Du côté du GCAM, la réflexion suite au lancement du projet national de paiement mobile, a été de proposer une solution qui réponde aux différents besoins de sa clientèle, notamment sa cible prioritaire que sont les agriculteurs. Le groupe a ainsi opté pour une solution où la particularité réside dans sa simplicité et l’innovation dans ses fonctionnalités. A cet effet, la solution offre la possibilité de s’authentifier sur l’application par empreinte digitale assurant un accès facile et rapide aux services proposés. La solution Beztam-E se voumlait une réponse aux besoins de tous les Marocains quelle que soit leur catégorie socioprofessionnelle. Bien entendu, elle a été conçue de façon agile pour adresser les besoins de façon différenciée et personnalisée. La solution a aussi été déclinée sous son angle Commerçant. Ainsi, les clients commerçants pouvaient se faire payer via la solution avec la même simplicité, instantanéité et sécurité. Le Groupe aurait même personnalisé la solution pour adresser les besoins de certains de ses clients «Gros distributeurs».
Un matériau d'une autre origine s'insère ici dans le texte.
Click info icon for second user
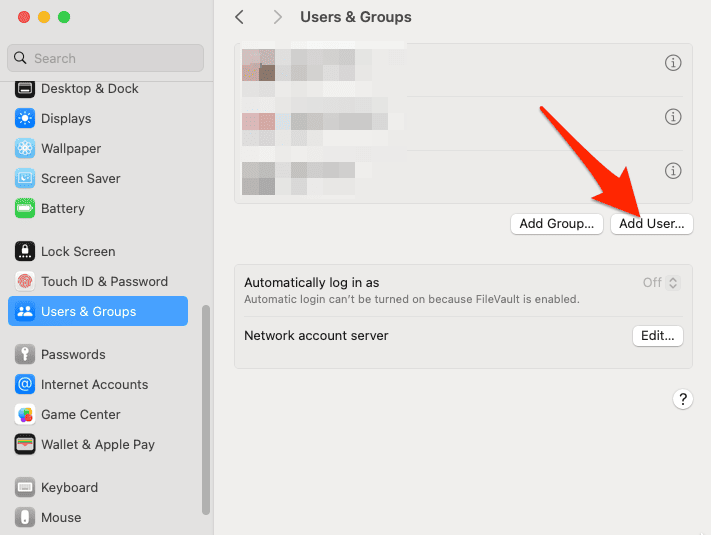(673, 117)
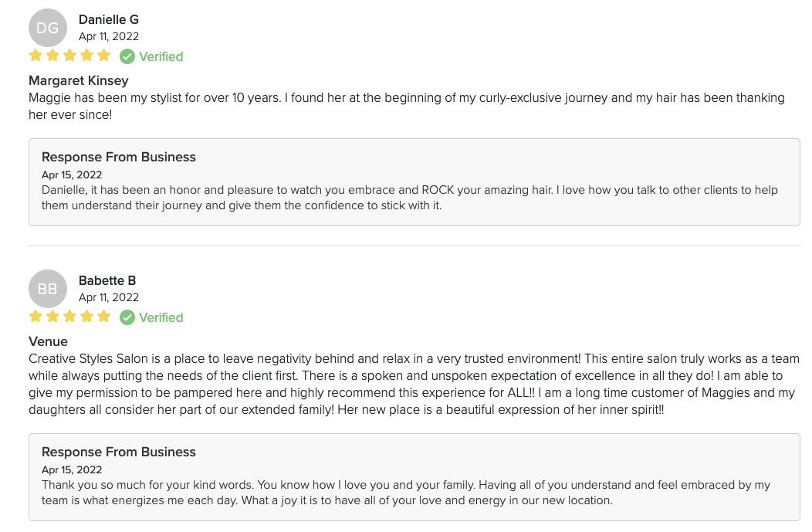812x532 pixels.
Task: Click the reviewer name Danielle G
Action: 109,19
Comptant parmi les banques qui avaient alors lancé une application paiement mobil, Société Générale Maroc, soulignait que les premiers utilisateurs de son portefeuille électronique lui faisaient des retours d’expérience très positifs quant à l’usage : parcours simple et facile, navigation intuitive, satisfaction liée à l’immédiateté de la réalisation des transactions…
Surtout que SGM visait la clientèle des Particuliers et des Professionnels, technophiles (mais pas seulement), souhaitant vivre de nouvelles expériences et consommer les services financiers différemment.
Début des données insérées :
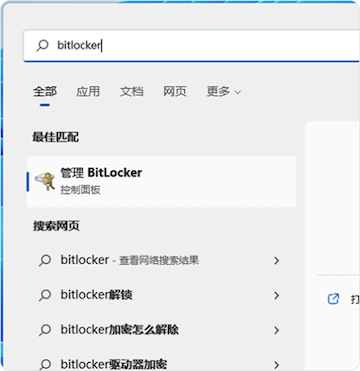Viewport: 360px width, 371px height.
Task: Expand arrow for bitlocker解锁 suggestion
Action: click(276, 295)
De son côté, Wafacash, 1er établissement de paiement à avoir obtenu un agrément de Bank Al-Maghrib pour se lancer dans le paiement mobile, avait déjà séduit, en moins de 5 moins, plusieurs dizaines de milliers de clients par son compte de paiement mobile, «Jibi». Et cedu fait que ces clients trouvaient surtout cette solution intuitive et simple d’utilisation. Son évolution était ainsi, selon les responsables de Wafacash, filiale du groupe Attijariwafa Bank, en adéquation avec les prévisions.
Al Barid Bank est aussitôt entré en jeu via le lancement «Barid Bank Mobile», un produit novateur et unique sur le marché national qui est le fruit d’un partenariat entre Al Barid Bank et l’Institut mondial des Caisses d’épargne (IMCE), «Barid Bank Mobile» était alors, une innovation «voulue ouverte à tous», C’est ainsi que le non-client de la banque peut détenir un compte mobile auquel est associé son numéro de téléphone GSM et utiliser l’ensemble des services offerts par «Barid Bank Mobile». De même, le client d’Al Barid Bank, ayant un compte chèque ou une carte prépayée, peut disposer d’une option de mobilité afin de les gérer à distance. Et ce, quel que soit l’opérateur téléphonique, quelle que soit la génération du téléphone. «Barid Bank Mobile» vient ainsi simplifier le quotidien et permettre d’accéder, via son téléphone mobile, à une panoplie de services, notamment les virements, les transferts d’argent, le suivi et la gestion du compte (chèque ou mobile), les paiements de factures et les recharges téléphoniques.
Aujourd’hui, le paiement mobile connait un saut qualitatif et quantitatif remarquable. Le e-commerce au Maroc, commence même à prendre une place de choix dans les habitudes des Marocains. Un marché qui pèse déjà assez lourd, boosté par la crise sanitaire qui sévit et par une période de confinement qui n’a pas été sans effets négatifs sur l’économie en général mais qui aurait épargné ce secteur comme il est démontré dans notre dossier spécial de ce mois.